-- Data provided start --
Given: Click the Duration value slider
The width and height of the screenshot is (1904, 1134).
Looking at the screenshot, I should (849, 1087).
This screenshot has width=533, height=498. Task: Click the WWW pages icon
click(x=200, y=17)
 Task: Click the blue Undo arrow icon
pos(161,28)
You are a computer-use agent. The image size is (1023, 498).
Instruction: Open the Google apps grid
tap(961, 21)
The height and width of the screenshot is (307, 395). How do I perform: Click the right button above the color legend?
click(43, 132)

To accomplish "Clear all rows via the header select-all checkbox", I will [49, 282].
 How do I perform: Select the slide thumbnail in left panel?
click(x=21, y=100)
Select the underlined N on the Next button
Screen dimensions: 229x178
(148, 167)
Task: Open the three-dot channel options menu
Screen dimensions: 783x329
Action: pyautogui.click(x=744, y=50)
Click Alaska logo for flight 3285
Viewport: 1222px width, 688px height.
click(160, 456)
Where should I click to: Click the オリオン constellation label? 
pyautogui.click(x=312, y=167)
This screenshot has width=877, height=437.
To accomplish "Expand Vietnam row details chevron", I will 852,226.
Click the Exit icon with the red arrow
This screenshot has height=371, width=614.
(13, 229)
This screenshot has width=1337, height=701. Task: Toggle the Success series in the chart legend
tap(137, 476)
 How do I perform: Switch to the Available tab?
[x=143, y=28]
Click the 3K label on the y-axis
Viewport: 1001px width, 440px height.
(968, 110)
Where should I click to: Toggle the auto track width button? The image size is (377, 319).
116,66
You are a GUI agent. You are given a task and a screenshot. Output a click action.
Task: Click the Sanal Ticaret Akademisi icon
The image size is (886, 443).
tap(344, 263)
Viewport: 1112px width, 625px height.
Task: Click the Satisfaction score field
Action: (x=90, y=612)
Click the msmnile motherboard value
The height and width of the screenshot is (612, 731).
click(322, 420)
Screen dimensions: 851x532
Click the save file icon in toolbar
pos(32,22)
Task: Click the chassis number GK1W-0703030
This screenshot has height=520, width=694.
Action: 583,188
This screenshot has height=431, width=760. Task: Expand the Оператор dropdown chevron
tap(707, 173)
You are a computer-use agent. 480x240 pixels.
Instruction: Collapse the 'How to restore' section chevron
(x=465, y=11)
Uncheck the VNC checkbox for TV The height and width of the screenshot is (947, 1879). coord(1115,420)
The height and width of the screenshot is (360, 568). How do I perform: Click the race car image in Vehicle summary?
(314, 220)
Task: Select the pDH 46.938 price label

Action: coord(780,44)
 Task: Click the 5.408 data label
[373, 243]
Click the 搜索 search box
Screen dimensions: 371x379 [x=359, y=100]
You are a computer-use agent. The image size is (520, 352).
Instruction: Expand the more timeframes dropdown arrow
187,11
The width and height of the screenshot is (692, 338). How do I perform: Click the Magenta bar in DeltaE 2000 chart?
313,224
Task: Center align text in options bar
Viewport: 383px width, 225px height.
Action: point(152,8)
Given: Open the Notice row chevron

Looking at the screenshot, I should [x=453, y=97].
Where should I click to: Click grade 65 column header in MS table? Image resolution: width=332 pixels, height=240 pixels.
-- Data provided end --
Task brief: Reproduce without alteration the lines of the listing above, from the line containing "You are a computer-use agent. The image size is (1023, 498)." through the line containing "will [49, 282].", inclusive.

Correct output:
You are a computer-use agent. The image size is (1023, 498).
Instruction: Open the Google apps grid
tap(961, 21)
The height and width of the screenshot is (307, 395). How do I perform: Click the right button above the color legend?
click(43, 132)

To accomplish "Clear all rows via the header select-all checkbox", I will [49, 282].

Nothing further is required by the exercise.